AVAILABLE DATA START

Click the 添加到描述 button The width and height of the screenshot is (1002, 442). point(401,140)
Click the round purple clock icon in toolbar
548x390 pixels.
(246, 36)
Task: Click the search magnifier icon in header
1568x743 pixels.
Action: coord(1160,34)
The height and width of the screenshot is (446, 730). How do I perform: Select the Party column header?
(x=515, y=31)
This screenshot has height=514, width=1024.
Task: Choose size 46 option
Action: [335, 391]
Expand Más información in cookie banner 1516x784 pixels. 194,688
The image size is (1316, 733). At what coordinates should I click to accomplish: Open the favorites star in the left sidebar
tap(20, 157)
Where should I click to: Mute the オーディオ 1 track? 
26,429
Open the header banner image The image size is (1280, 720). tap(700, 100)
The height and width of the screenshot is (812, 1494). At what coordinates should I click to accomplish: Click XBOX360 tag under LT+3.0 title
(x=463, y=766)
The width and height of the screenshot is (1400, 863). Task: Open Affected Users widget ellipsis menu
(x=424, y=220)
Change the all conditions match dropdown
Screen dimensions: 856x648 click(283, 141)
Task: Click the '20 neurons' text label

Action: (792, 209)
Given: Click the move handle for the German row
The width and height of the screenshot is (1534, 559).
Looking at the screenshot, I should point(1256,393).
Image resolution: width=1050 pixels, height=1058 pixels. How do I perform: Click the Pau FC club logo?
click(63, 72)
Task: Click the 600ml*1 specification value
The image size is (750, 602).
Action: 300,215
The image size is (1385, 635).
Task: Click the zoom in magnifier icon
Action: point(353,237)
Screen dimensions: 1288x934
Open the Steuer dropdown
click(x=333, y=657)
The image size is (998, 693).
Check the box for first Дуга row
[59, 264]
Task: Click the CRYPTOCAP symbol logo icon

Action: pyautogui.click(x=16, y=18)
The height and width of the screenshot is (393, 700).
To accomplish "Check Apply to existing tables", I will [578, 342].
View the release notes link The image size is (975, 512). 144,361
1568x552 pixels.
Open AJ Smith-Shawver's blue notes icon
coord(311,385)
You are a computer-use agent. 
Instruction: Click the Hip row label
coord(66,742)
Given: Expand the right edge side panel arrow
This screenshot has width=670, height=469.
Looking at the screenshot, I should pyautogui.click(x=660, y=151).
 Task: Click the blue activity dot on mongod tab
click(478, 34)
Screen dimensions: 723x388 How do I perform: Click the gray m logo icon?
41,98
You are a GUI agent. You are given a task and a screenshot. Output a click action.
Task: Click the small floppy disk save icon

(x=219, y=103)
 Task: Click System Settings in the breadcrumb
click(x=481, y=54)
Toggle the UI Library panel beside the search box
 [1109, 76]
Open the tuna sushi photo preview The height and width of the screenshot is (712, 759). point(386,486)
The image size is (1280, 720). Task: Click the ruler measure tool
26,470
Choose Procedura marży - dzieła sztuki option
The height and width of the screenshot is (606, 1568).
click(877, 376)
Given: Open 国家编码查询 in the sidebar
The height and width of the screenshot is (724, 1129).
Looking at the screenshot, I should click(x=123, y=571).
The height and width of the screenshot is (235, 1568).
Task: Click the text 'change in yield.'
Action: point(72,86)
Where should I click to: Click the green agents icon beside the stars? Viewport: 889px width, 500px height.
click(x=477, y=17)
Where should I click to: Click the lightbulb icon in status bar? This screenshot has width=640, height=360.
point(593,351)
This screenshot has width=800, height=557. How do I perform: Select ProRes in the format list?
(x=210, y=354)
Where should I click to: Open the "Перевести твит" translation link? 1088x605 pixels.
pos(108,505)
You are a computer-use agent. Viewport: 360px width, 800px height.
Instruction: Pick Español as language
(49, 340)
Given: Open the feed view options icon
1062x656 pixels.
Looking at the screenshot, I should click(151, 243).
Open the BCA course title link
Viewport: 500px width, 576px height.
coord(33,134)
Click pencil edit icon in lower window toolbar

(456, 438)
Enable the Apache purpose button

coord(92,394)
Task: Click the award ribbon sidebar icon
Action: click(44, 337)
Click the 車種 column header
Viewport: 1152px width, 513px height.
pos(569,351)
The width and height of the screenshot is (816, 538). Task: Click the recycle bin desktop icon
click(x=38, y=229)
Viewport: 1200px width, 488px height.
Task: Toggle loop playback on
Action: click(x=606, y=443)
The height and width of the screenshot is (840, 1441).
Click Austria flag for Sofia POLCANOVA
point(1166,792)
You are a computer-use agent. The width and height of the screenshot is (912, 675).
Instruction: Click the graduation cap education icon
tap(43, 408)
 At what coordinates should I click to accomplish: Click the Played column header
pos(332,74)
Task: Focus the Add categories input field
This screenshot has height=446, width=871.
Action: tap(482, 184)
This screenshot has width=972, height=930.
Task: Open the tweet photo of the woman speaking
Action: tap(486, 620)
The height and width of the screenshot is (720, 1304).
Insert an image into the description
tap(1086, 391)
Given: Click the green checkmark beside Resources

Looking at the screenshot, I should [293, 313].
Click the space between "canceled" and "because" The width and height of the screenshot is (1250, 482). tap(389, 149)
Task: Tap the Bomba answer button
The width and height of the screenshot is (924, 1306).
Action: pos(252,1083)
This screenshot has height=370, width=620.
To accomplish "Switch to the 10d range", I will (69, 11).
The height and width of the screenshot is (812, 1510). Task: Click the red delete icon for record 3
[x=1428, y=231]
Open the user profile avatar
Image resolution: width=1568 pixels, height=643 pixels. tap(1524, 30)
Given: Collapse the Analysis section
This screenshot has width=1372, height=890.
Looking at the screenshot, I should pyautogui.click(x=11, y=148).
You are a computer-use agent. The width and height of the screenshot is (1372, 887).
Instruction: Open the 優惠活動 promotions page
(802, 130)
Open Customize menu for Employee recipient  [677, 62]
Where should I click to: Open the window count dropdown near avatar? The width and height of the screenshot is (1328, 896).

AVAILABLE DATA END

EXERCISE DESCRIPTION = Start at the first line of the material and transcribe each line exactly, stopping once the line containing "Expand Más información" has been written.

ANSWER AREA =
Click the 添加到描述 button The width and height of the screenshot is (1002, 442). point(401,140)
Click the round purple clock icon in toolbar
548x390 pixels.
(246, 36)
Task: Click the search magnifier icon in header
1568x743 pixels.
Action: coord(1160,34)
The height and width of the screenshot is (446, 730). How do I perform: Select the Party column header?
(x=515, y=31)
This screenshot has height=514, width=1024.
Task: Choose size 46 option
Action: [335, 391]
Expand Más información in cookie banner 1516x784 pixels. 194,688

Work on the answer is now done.